Description of the task.
Write out the opening lines of the data word for word, up to and including the line with "Task: Click the 'just now' timestamp", and leave every picture and every later line out.

Material provided.
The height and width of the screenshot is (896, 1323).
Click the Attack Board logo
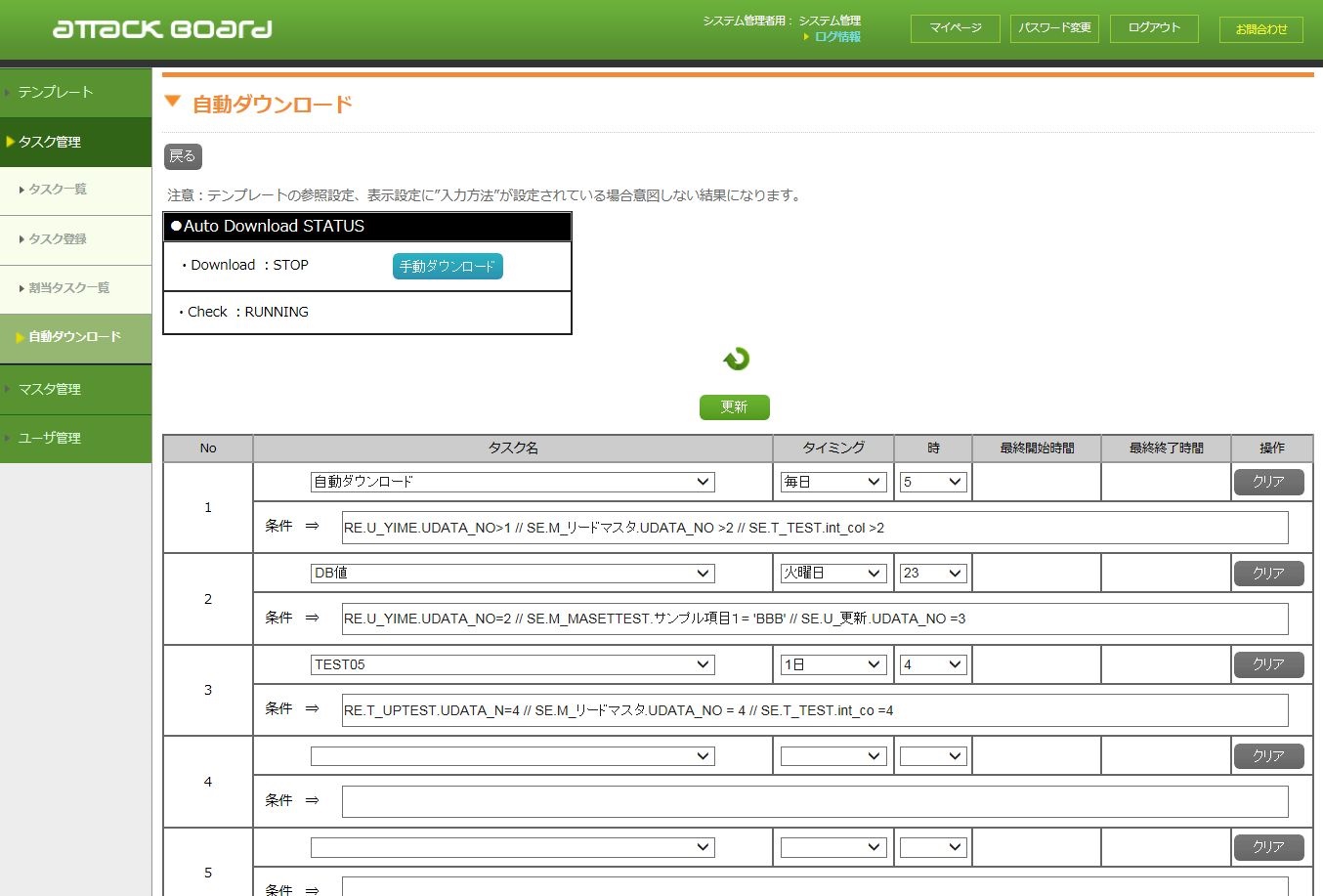pyautogui.click(x=162, y=28)
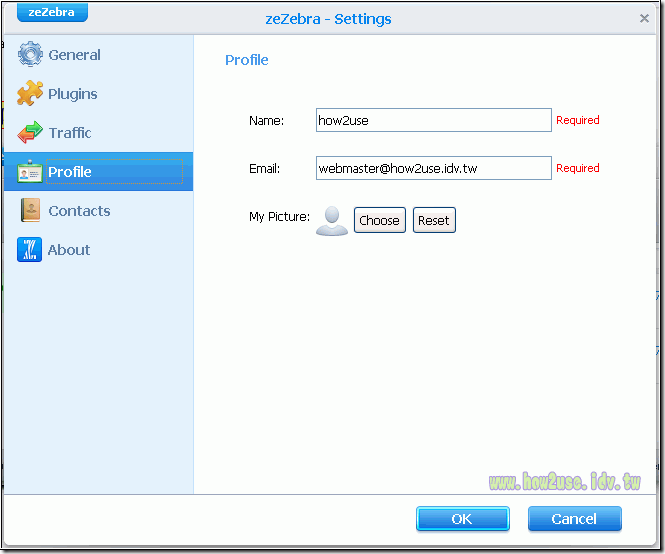Image resolution: width=665 pixels, height=554 pixels.
Task: Click the zebra About icon
Action: [30, 250]
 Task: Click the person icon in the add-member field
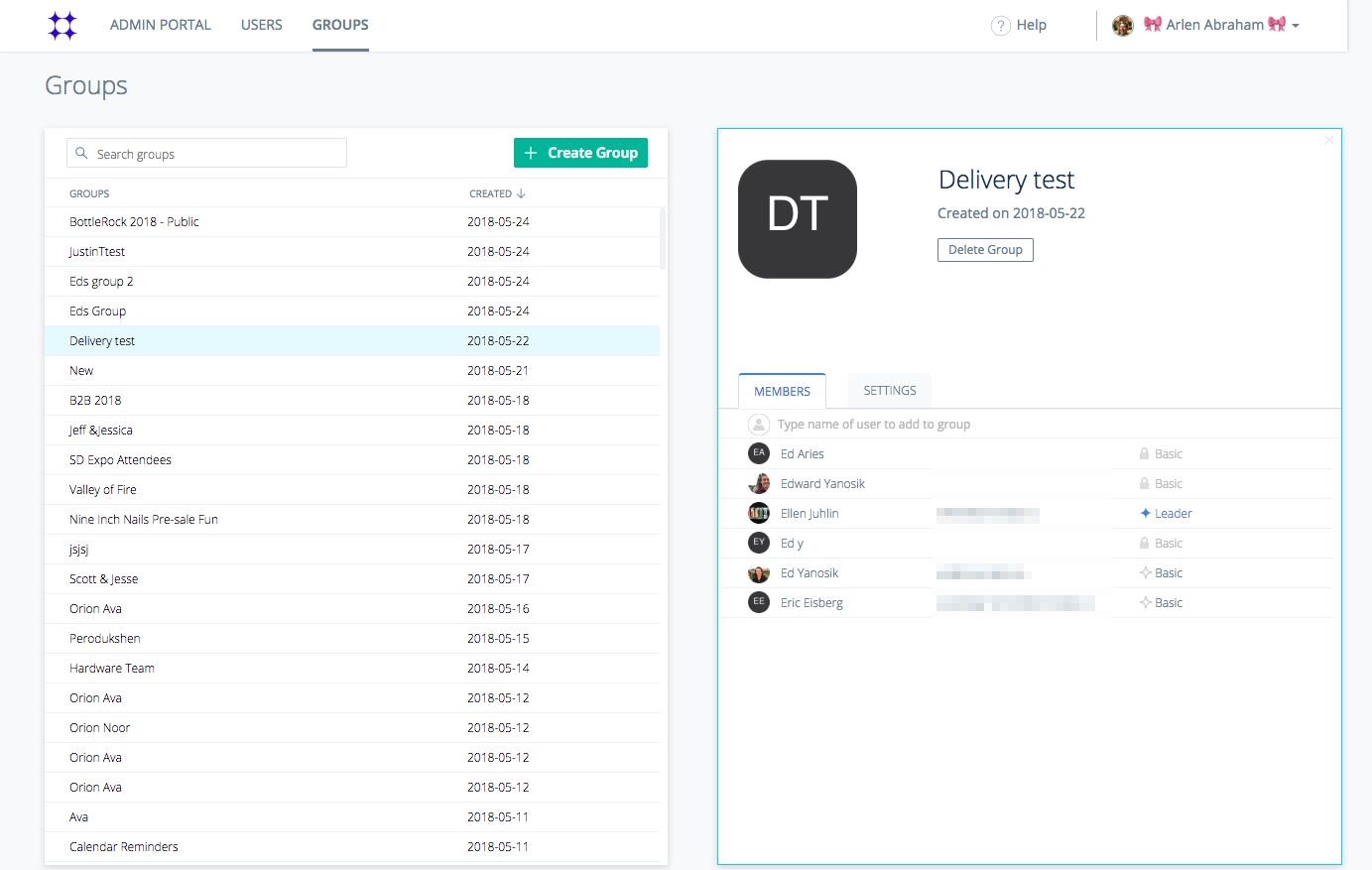coord(758,424)
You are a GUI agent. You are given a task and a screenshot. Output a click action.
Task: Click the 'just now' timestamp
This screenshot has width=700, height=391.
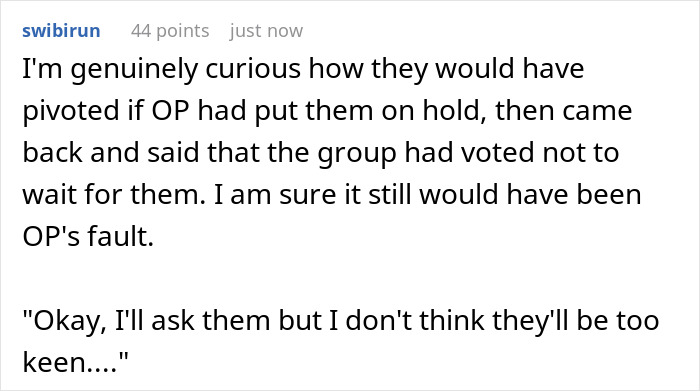[267, 31]
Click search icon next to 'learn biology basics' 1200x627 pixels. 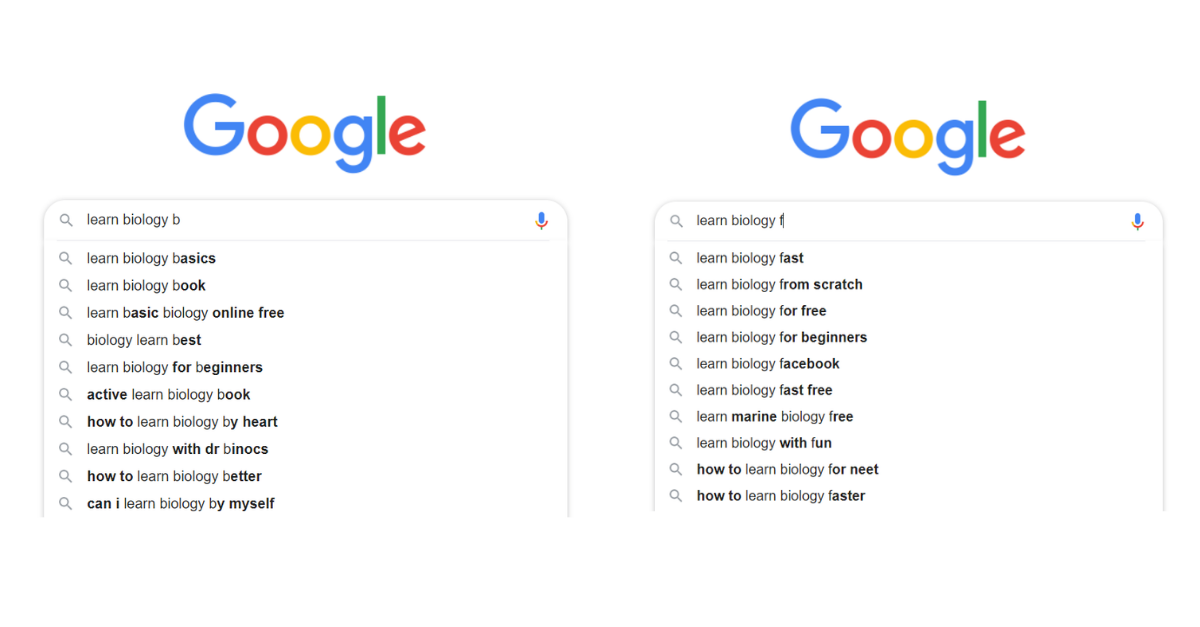[x=66, y=258]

Finished task.
The height and width of the screenshot is (896, 1323).
Click the Attack Board logo
pyautogui.click(x=162, y=28)
Image resolution: width=665 pixels, height=554 pixels.
Task: Click the zebra About icon
Action: [30, 250]
 Task: Click the person icon in the add-member field
coord(758,424)
You are a GUI agent. You are given a task and a screenshot. Output a click action.
Task: Click the 'just now' timestamp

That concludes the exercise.